#### TEXT SHOWN

Sql Left or Right Join One To Many Pagination - sql

I have one main table and join other tables via left outer or right outer outer join.One row of main table have over 30 row in join query as result. And I try pagination. But the problem is I can not know how many rows will it return for one main table row result.
Example :
Main table first row result is in my query 40 rows.
Main table second row result is 120 row.
Problem(Question) UPDATE:
For pagination I need give the pagesize the count of select result. But I can not know the right count for my select result. Example I give page no 1 and pagesize 50, because of this I cant get the right result.I need give the right pagesize for my main table top 10 result. Maybe for top 10 row will the result row count 200 but my page size is 50 this is the problem.
I am using Sql 2014. I need it for my ASP.NET project but is not important.
Sample UPDATE :
it is like searching an hotel for booking. Your main table is hotel table. And the another things are (mediatable)images, (mediatable)videos, (placetable)location and maybe (commenttable)comments they are more than one rows and have one to many relationship for the hotel. For one hotel the result will like 100, 50 or 10 rows for this all info. And I am trying to paginate this hotels result. I need get always 20 or 30 or 50 hotels for performance in my project.
Sample Query UPDATE :
SELECT
*
FROM
KisiselCoach KC
JOIN WorkPlace WP
ON KC.KisiselCoachId = WP.WorkPlaceOwnerId
JOIN Album A
ON KC.KisiselCoachId = A.AlbumId
JOIN Media M
ON A.AlbumId = M.AlbumId
LEFT JOIN Rating R
ON KC.KisiselCoachId = R.OylananId
JOIN FrUser Fr
ON KC.CoachId = Fr.UserId
JOIN UserJob UJ
ON KC.KisiselCoachId = UJ.UserJobOwnerId
JOIN Job J
ON UJ.JobId = J.JobId
JOIN UserExpertise UserEx
ON KC.KisiselCoachId = UserEx.UserExpertiseOwnerId
JOIN Expertise Ex
ON UserEx.ExpertiseId = Ex.ExpertiseId
Hotel Table :
HotelId HotelName
1 Barcelona
2 Berlin
Media Table :
MediaID MediaUrl HotelId
1 www.xxx.com 1
2 www.xxx.com 1
3 www.xxx.com 1
4 www.xxx.com 1
Location Table :
LocationId Adress HotelId
1 xyz, Berlin 1
2 xyz, Nice 1
3 xyz, Sevilla 1
4 xyz, Barcelona 1
Comment Table :
CommentId Comment HotelId
1 you are cool 1
2 you are great 1
3 you are bad 1
4 hmm you are okey 1
This is only sample! I have 9999999 hotels in my database. Imagine a hotel maybe it has 100 images maybe zero. I can not know this. And I need get 20 hotels in my result(pagination). But 20 hotels means 1000 rows maybe or 100 rows.

First, your query is poorly written for readability flow / relationship of tables. I have updated and indented to try and show how/where tables related in hierarchical relativity.

########
#### DATA BLOCK

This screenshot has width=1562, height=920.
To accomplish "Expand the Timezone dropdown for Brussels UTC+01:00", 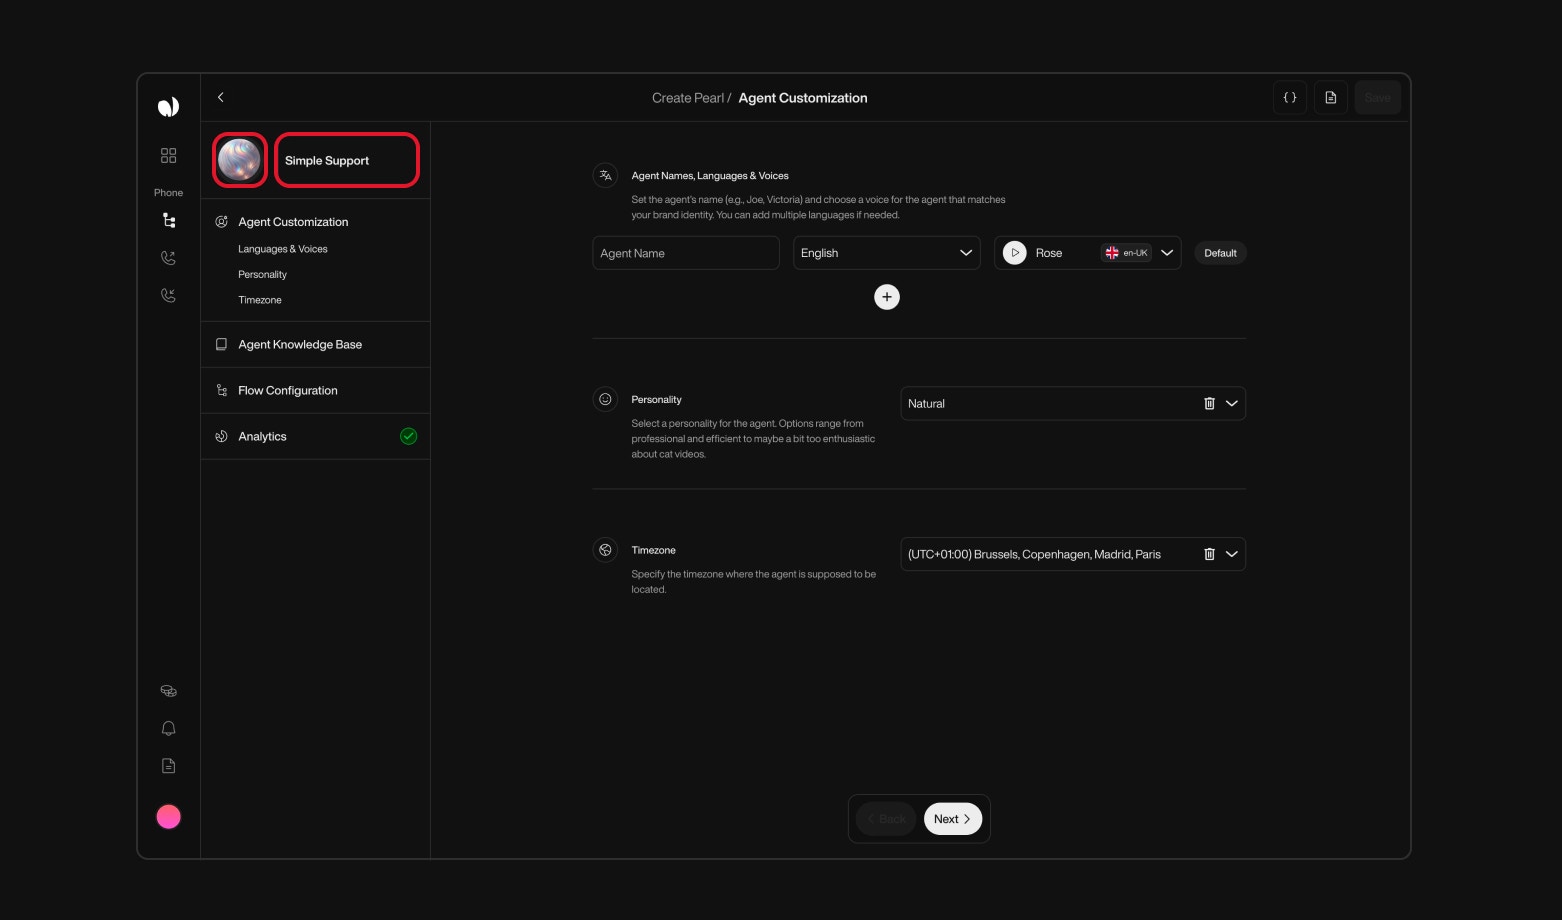I will click(x=1232, y=553).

########

LIST OF TASKS:
**1.** In the SQL pagination thread above, which version of SQL does the poster say they are using?
**2.** Quote the part of the SQL pagination thread above that falls between "Sql Left or" and "is the problem.", inclusive.

RESPONSES TO THE TASKS:
**1.** Sql 2014.

**2.**
Sql Left or Right Join One To Many Pagination - sql

I have one main table and join other tables via left outer or right outer outer join.One row of main table have over 30 row in join query as result. And I try pagination. But the problem is I can not know how many rows will it return for one main table row result.
Example :
Main table first row result is in my query 40 rows.
Main table second row result is 120 row.
Problem(Question) UPDATE:
For pagination I need give the pagesize the count of select result. But I can not know the right count for my select result. Example I give page no 1 and pagesize 50, because of this I cant get the right result.I need give the right pagesize for my main table top 10 result. Maybe for top 10 row will the result row count 200 but my page size is 50 this is the problem.